There seems to be a lot of confusion about "qualifying" for Nationals. I think the process would make more sense if swimmers understood the background behind the process.
I don't remember every last detail, but I think I can provide some history that help explain why we have qualifying times and how they work. (Disclaimer: This is all based on my recollection and understanding. I'm not speaking in any official capacity here. I've just been to a lot of USMS conventions.)
USMS has always been an organization focused on inclusion. Swimmers of all abilities, from beginners to Olympians, are welcome to join and participate in meets. Back in the early days of Masters Nationals, there were no qualifying times. Anyone could enter and swim at Nationals.
As USMS grew, so did the two annual national championship meets. 1987 saw the largest SCY Nationals ever, with 2328 swimmers attending. At this point, there were still no qualifying times.
The next few years saw good attendance at Nationals. But allowing anyone to enter meant that the meet days dragged on into the evening. There were stories about events going on until 10:00 or 11:00pm at night.
I remember a lot of debate at the USMS annual convention about how to control the length of Nationals while still remaining as inclusive as possible. There was a strong feeling that we still wanted to include anyone who wanted to swim at Nationals, but we wanted to do something to keep the meet at a controllable size.
The current system of qualifying times was the compromise. The system works as follows:
- ANYONE can enter Nationals, and enter up to three individual events, without meeting any qualifying times.
- Swimmers who want to enter more than three individual events must meet qualifying times for those additional events.
The rationale behind these two rules is that we can still allow anyone to enter the meet, but by limiting the number of events swum by the slower swimmers, we can control the length of the meet days.
This system only works as long as everyone is honest. Beyond the first three events, swimmers are on the honor system when they enter the meet. USMS is relying on swimmers to be confident that they can actually achieve the qualifying times.
So there's the history and the rationale. Now I'm going to attempt to answer some common questions about the entry process.
Q: I can't make any of the qualifying times. Does this mean I can't go to Nationals?
A: No. Remember, anyone can enter THREE individual events without having to meet the qualifying times.
Q: When I enter Nationals, do I have to provide proof that I achieved a qualifying time?
A: No. Your entry times for Nationals are submitted on the honor system.

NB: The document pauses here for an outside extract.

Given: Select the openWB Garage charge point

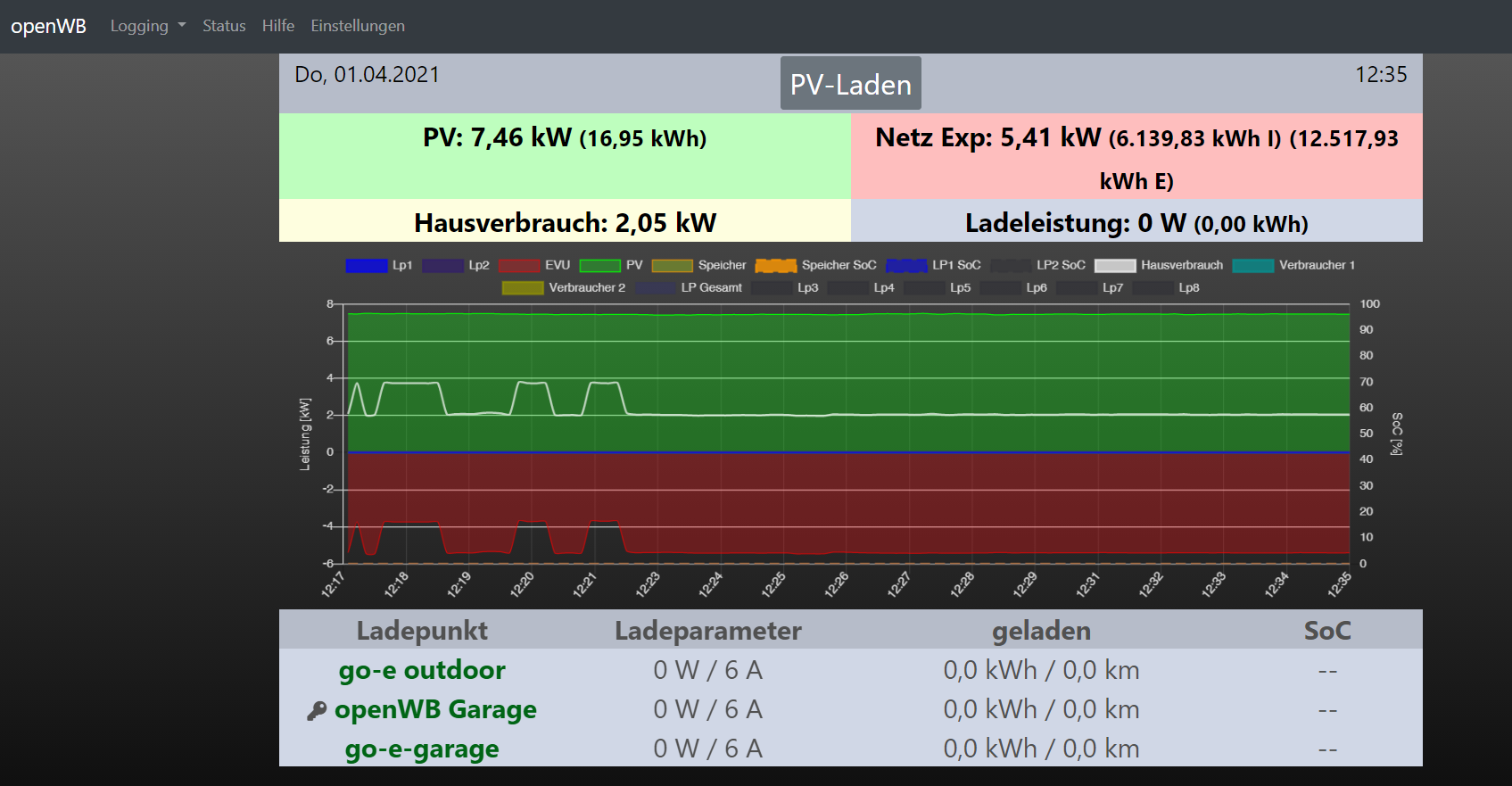Looking at the screenshot, I should coord(435,709).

Q: Do I have to achieve my qualifying time in a swim meet?
A: No. You could use a time that you swam in a workout or time trial. Again, remember that this is all on the honor system.
Q: Can I submit the time that I swam 10 years ago as my qualifying time?
A: Only if you think you can still achieve that time!
Q: What happens to me if I don't achieve the qualifying time at Nationals?
A: There are no penalties if you swim slower than the qualifying standard for one of your additional events. But keep the rationale in mind. If a lot of swimmers lie about their abilities just so they can enter more events, we'll be right back to 14-hour meet days.
Q: Can I submit an entry time converted from a different course?
A: Yes. You have to do the conversion yourself.